Success, Failure, and High School Math: Part II
(This is part two of Success, Failure, and High School Math. You can find part one here.)
HOW TO FAIL A MATH TEST
I had to define “logarithm.”
“A logarithm,” I wrote while smirking, “is the rhythm at which loggers work!”
I should have known that math teachers don’t have a high tolerance for lumberjack humor — or creativity in general.
With high school math, you’re either right or wrong. You can’t argue your way through a gray area like you can in English Literature or Civics. You can’t construct a persuasive speech to convince the teacher why X should equal 4 even though the coveted Teacher’s Edition says x = 5.
Precision is valued; humor…is not.
So, perhaps it’s no surprise that I got an F on this test. It was my first F; it was the first documented academic failure of my life. Mr. Harry handed back the test and that big fat F, written in red pen and circled twice, and stared back at me.
Sure, I was worried about my GPA. I was worried about getting into the right college. And I knew that math classes always build upon previously-learned concepts, so I was worried about not understanding anything (especially anything related to logarithms) for the rest of the school year.
Did I cry? No. Did I panic? No, I hadn’t yet experienced the hell that is a panic attack. Did I get angry at myself?
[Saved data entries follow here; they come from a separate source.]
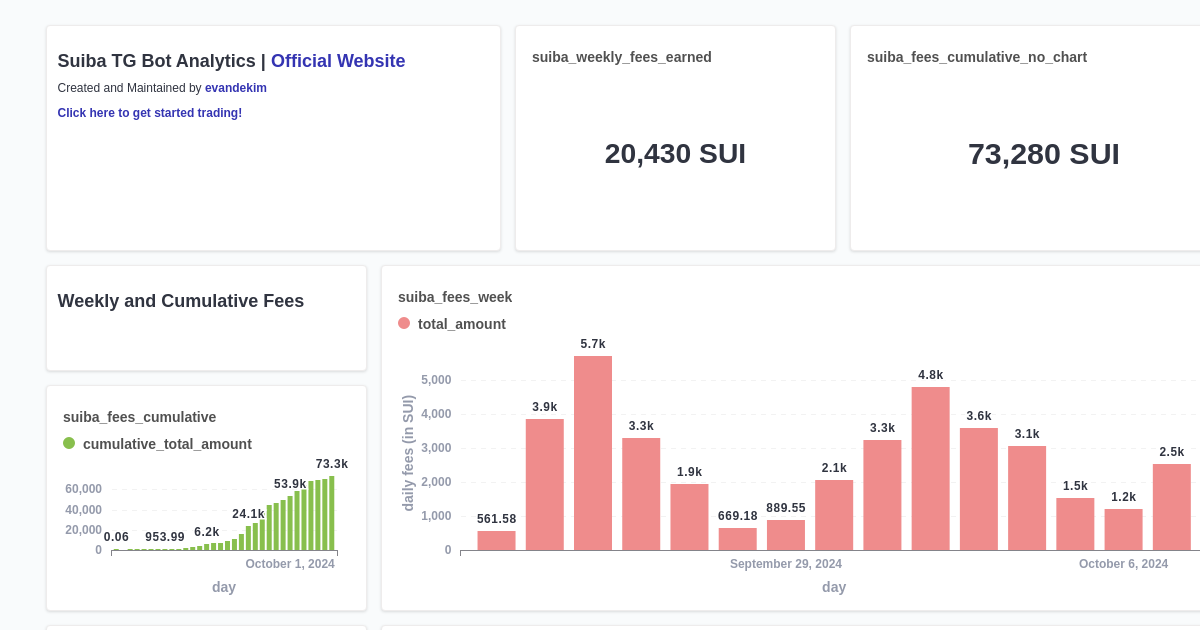Image resolution: width=1200 pixels, height=630 pixels.
Task: Toggle the cumulative_total_amount legend entry
Action: coord(167,444)
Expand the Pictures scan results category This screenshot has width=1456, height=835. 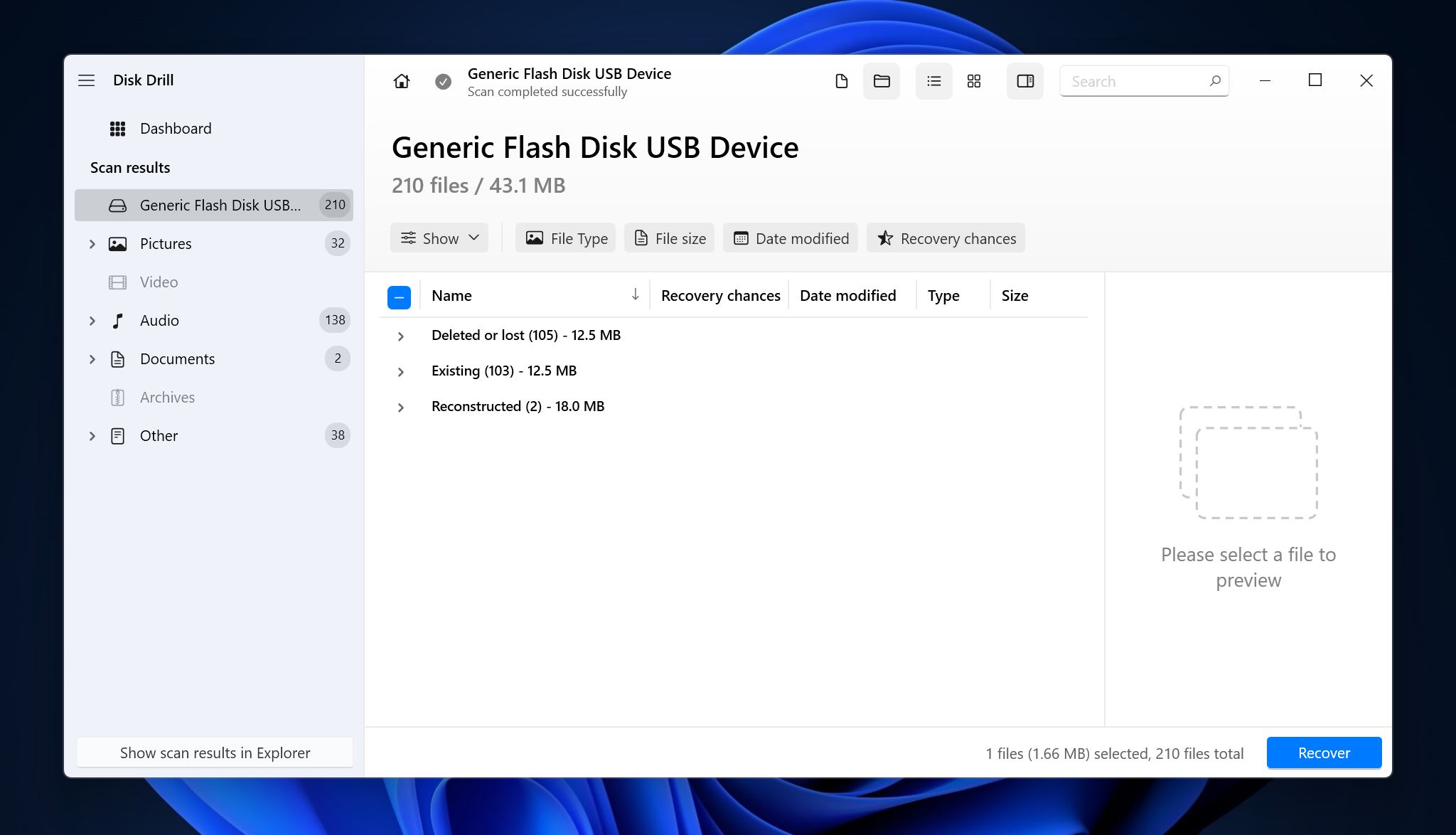pos(91,243)
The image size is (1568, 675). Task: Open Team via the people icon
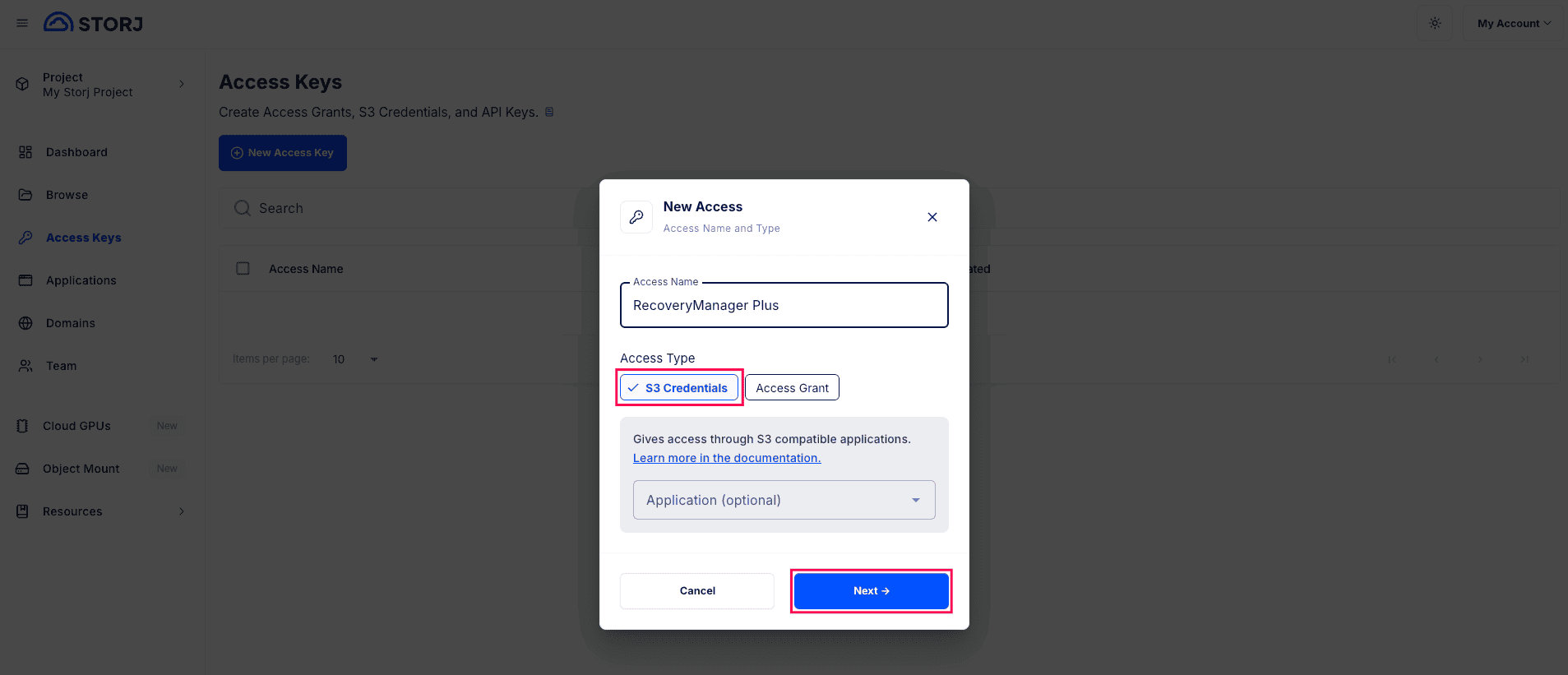click(25, 365)
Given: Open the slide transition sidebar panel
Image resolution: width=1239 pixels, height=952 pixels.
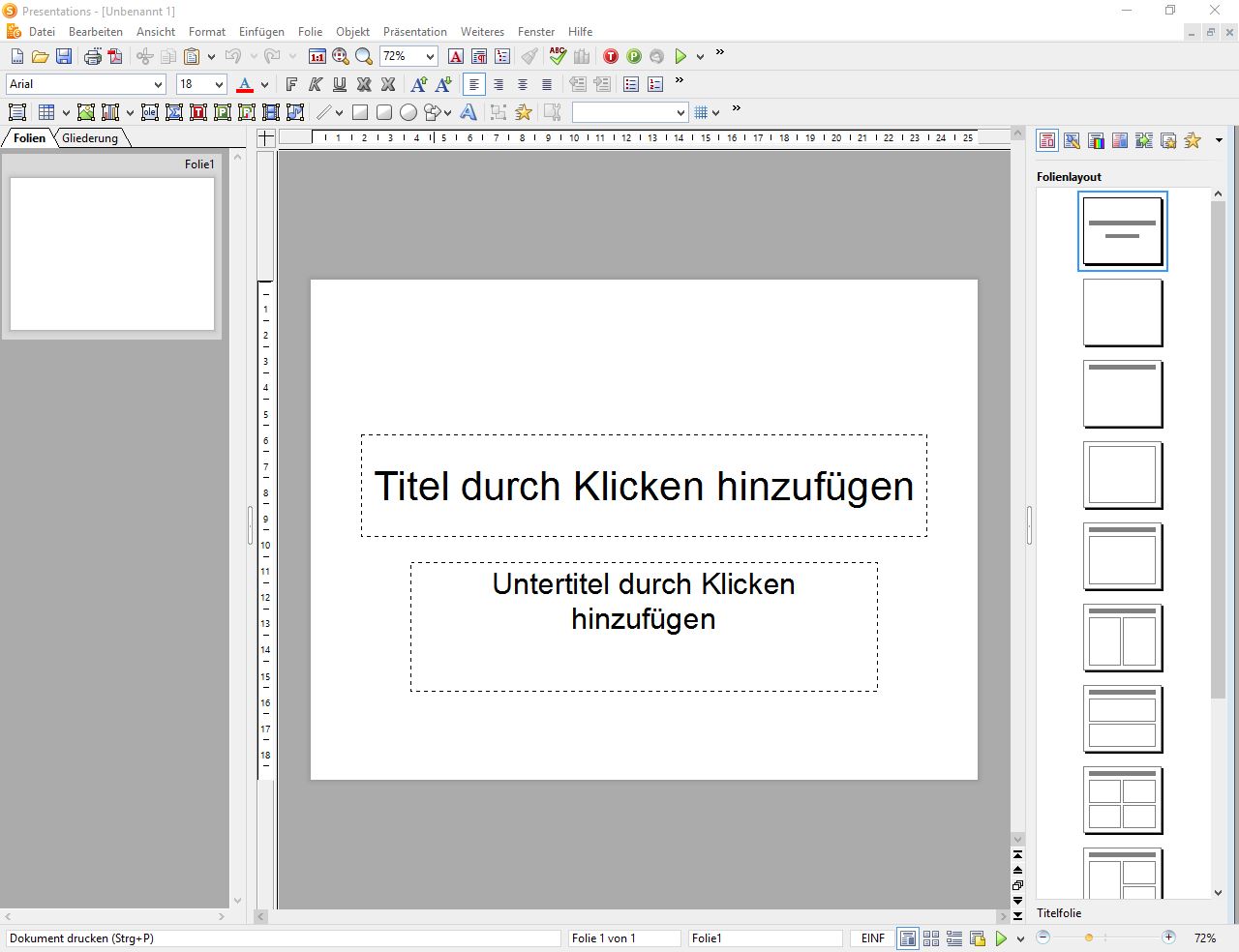Looking at the screenshot, I should pyautogui.click(x=1144, y=141).
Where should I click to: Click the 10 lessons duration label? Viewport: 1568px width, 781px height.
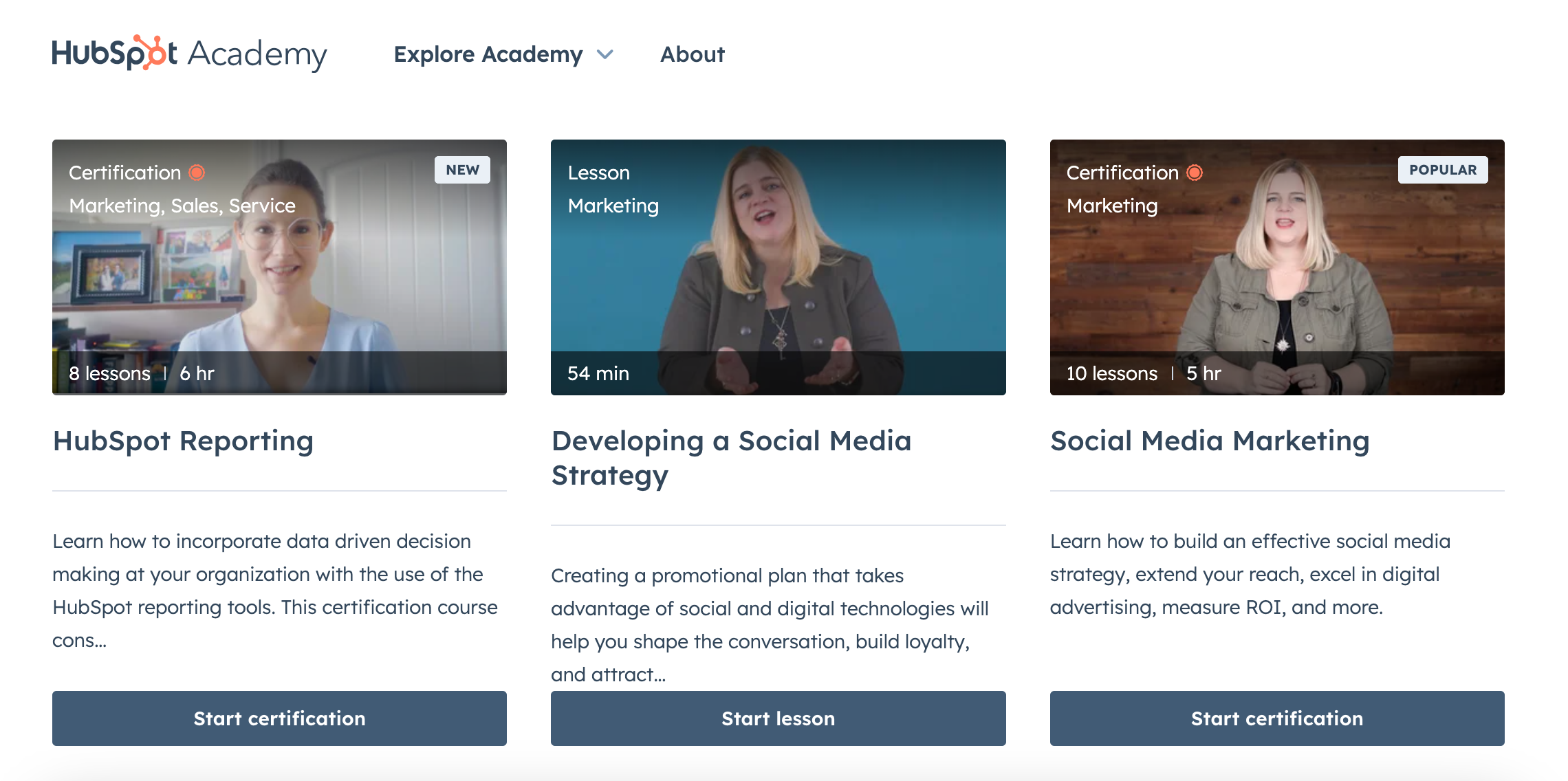pyautogui.click(x=1111, y=373)
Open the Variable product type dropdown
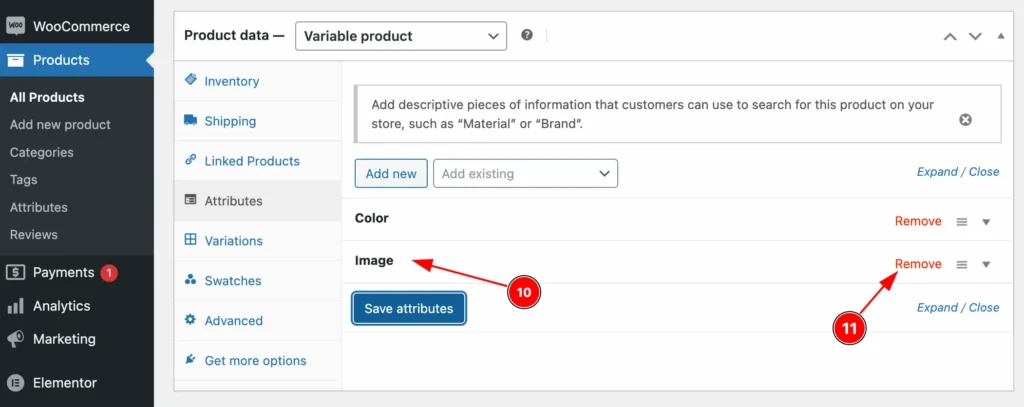Screen dimensions: 1024x407 tap(401, 36)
Or at the teacher? No, and no.
FAILING DOESN’T HAVE TO BE A FAILURE
In fact, I laughed. I laughed, right there in the first seat of the first row, and my worries started to fade. The F, I realized, was a terribly positive thing.
A life-long academic perfectionist, I had finally failed at something. And my failure didn’t sting as badly as I’d thought it would.
In fact, I stuck the test on my parents’ fridge.
Success isn’t about grades. It’s not about numbers or quantitative measurements. It’s not about getting rich quick or hounding your entire social network to buy your silly Amway and Quixtar products.
It’s not defined by what Mr. Harry writes on the blackboard. In fact, it’s not necessarily defined by what Mr. Webster writes in his dictionary. Success isn’t always a favorable or desired outcome. Success isn’t always the attainment of wealth, favor, or eminence.
My big fat F served me well. It helped me to narrow down the area of academics that I wanted to focus on in college (read: not math). It helped me to — dare I say — succeed in other classes by getting me to focus on the quality of my work and not on my GPA.
And of course, I felt confident and wise and grown-uppy about having found a tangential (come on, I had to!) life lesson from my trig class.
Sometimes, failure is success.
Have you failed at something lately? If so, what changed as a result of that failure — you? The circumstance? Your personal definition of the word “fail”?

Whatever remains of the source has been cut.